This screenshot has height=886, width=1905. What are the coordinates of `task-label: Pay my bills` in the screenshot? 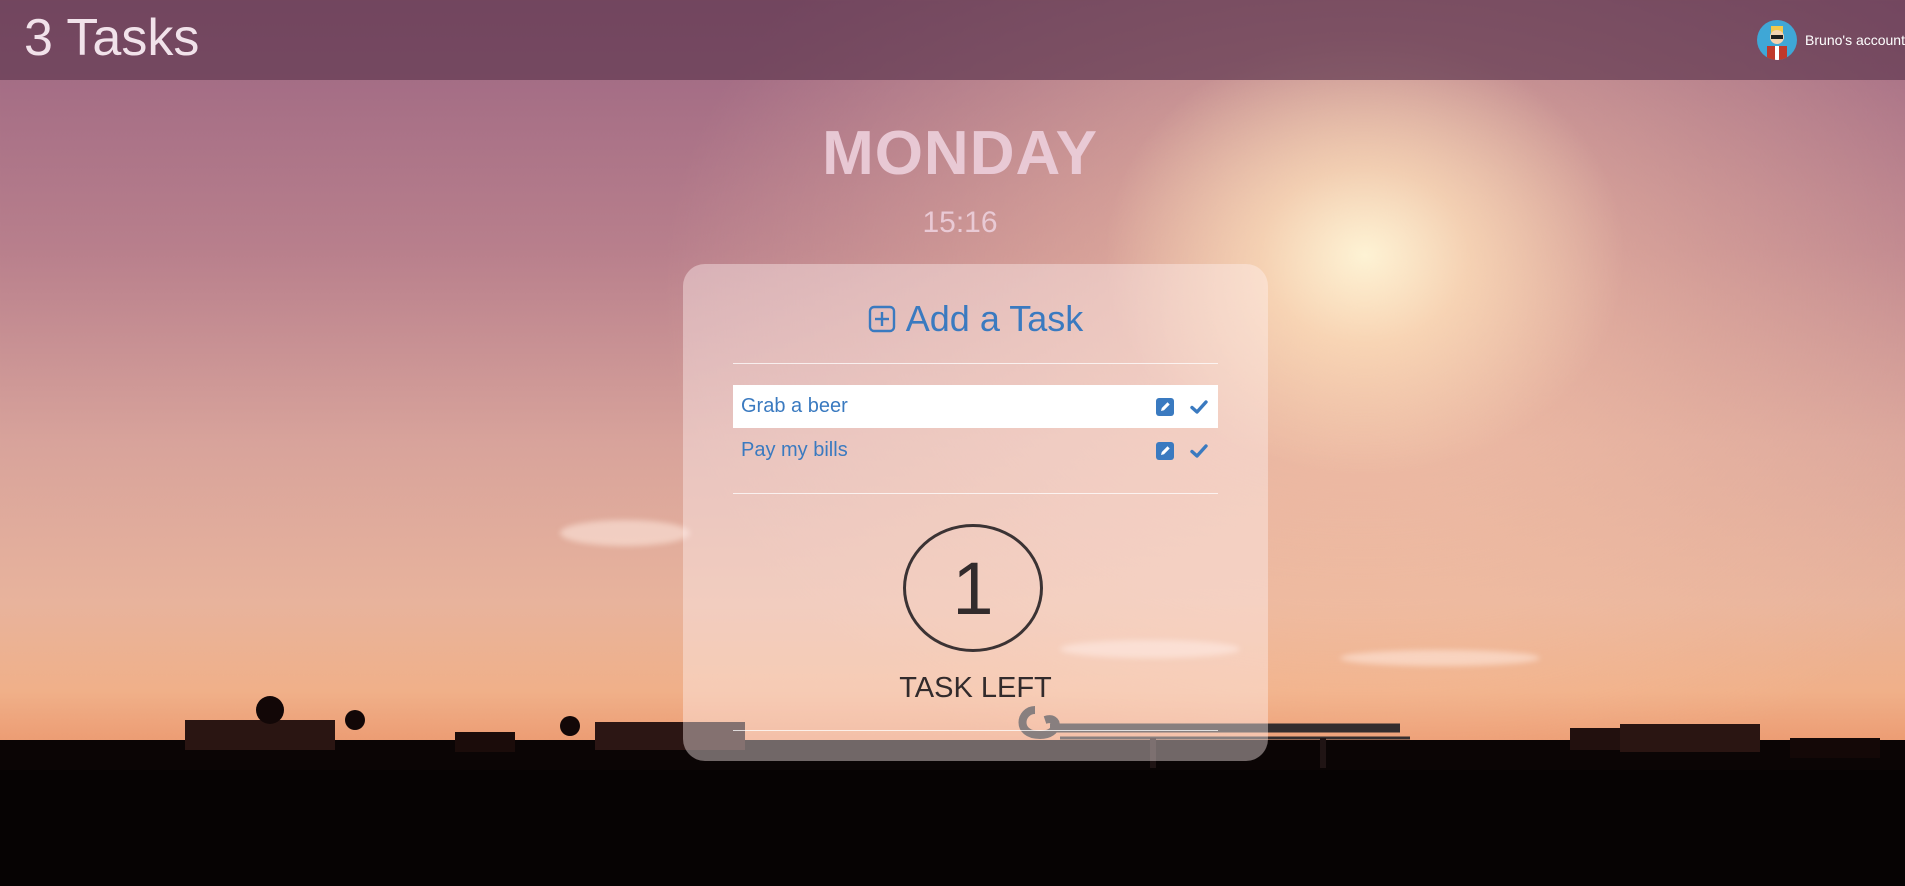 It's located at (942, 450).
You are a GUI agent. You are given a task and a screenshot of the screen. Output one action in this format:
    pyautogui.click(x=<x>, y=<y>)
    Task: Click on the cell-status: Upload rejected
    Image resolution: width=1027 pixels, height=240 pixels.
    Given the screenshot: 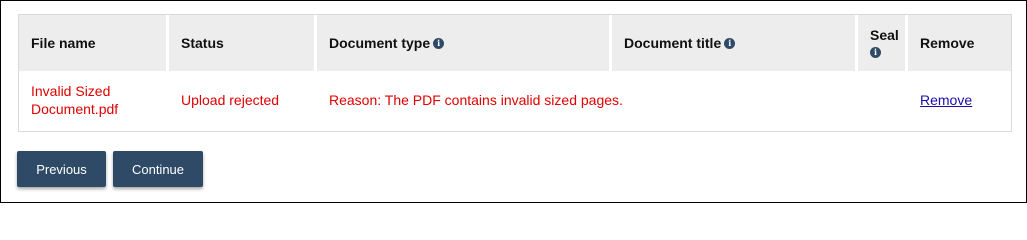 What is the action you would take?
    pyautogui.click(x=243, y=100)
    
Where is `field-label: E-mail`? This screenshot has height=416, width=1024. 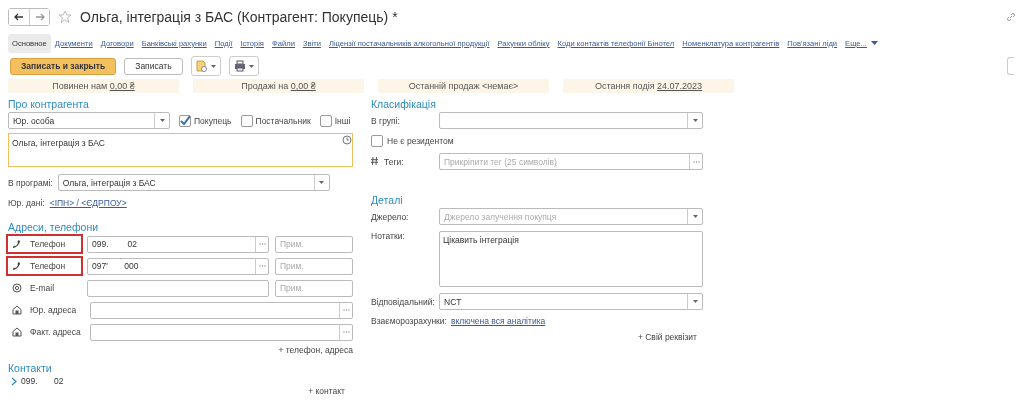
field-label: E-mail is located at coordinates (42, 288).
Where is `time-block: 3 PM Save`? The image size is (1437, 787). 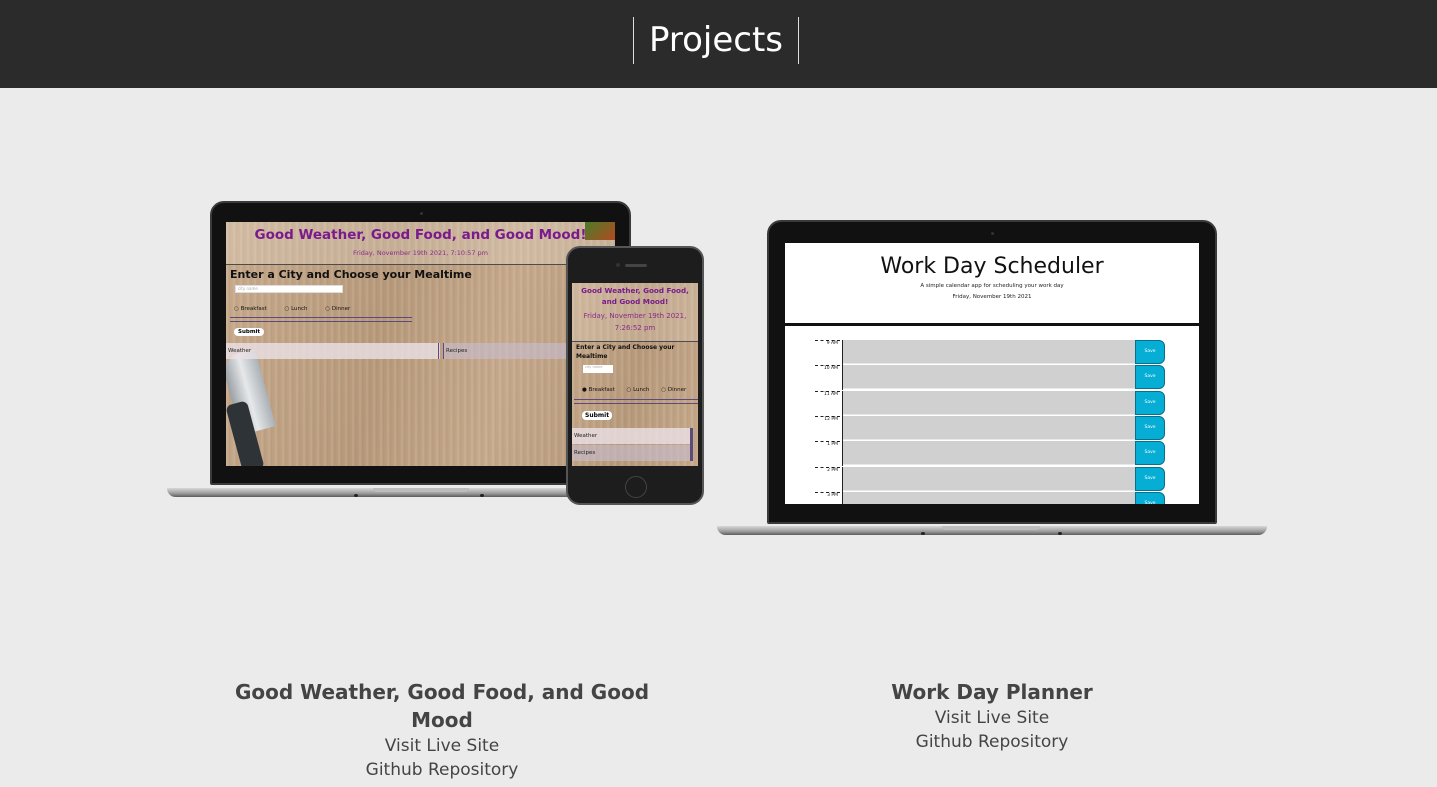 time-block: 3 PM Save is located at coordinates (990, 498).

◆ **DESCRIPTION OF THE TASK**
Put each line of the listing above, from the line containing "You are a GUI" through the line containing "Image resolution: width=1027", inclusive, into a JSON list of strings with one string per line, omitting blank lines.

◆ **ANSWER TO THE PROBLEM**
[
  "You are a GUI agent. You are given a task and a screenshot of the screen. Output one action in this format:",
  "    pyautogui.click(x=<x>, y=<y>)",
  "    Task: Click on the cell-status: Upload rejected",
  "    Image resolution: width=1027 pixels, height=240 pixels."
]